Exercise task = Rewrite the lines from the line with "Where should I click to: Click" to the line with "pos(337,127)", keeping each request unchanged but multiplying every coordinate in the answers by 0.45 and rounding to whole numbers, with halves rounded up. Reproduce only these lines and leave the pictures out.

Data lines =
★ ★ ★ ★ ★ ★ ★

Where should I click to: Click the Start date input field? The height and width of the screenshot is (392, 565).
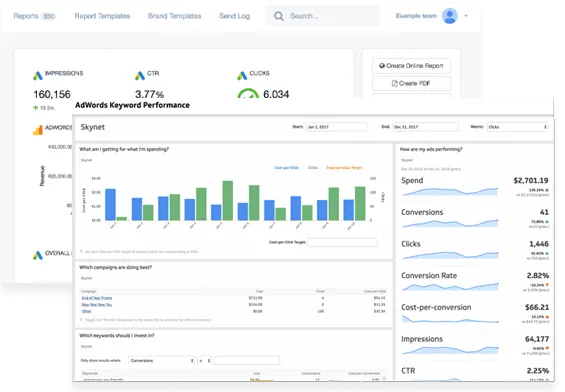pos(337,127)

★ ★ ★ ★ ★ ★ ★

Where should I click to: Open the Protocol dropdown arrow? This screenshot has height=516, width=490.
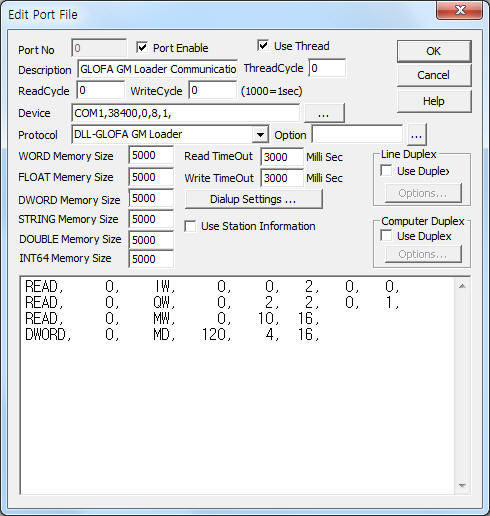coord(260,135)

★ ★ ★ ★ ★ ★ ★

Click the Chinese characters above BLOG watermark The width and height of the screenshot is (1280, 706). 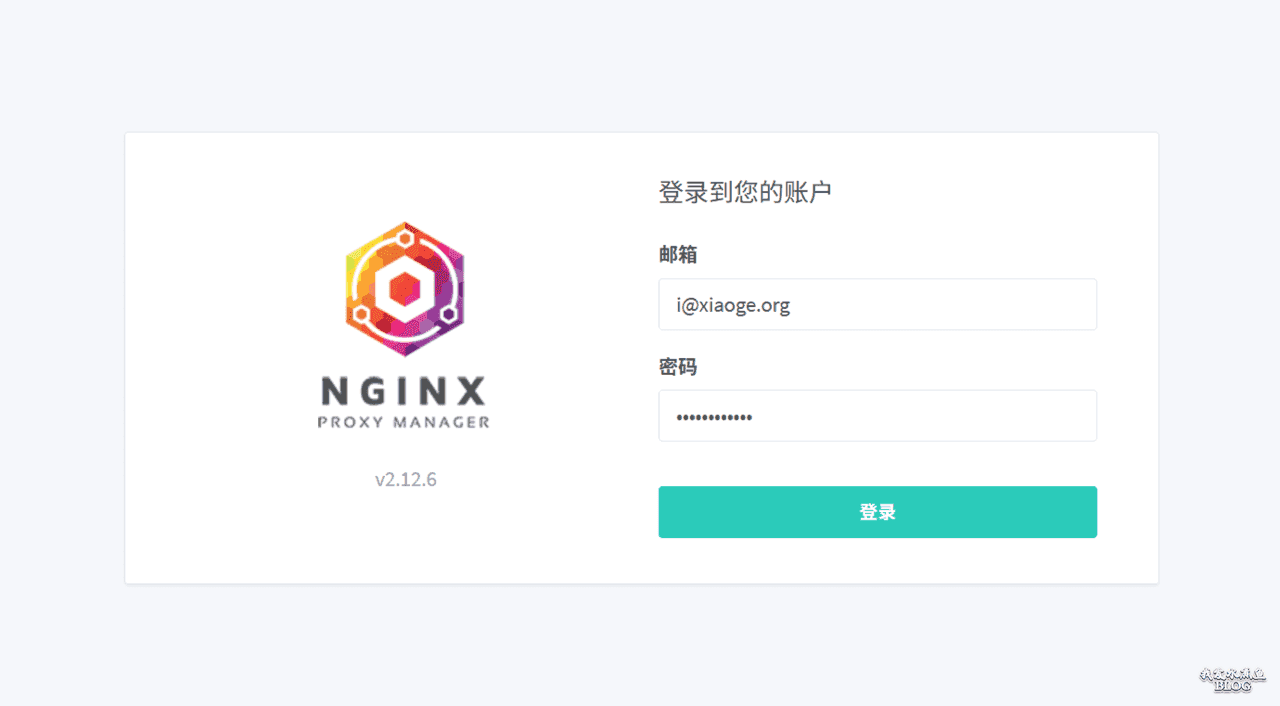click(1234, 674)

★ ★ ★ ★ ★ ★ ★

Task response =
Where should I click to: Click the Start date input field? The height and width of the screenshot is (392, 565).
pos(152,57)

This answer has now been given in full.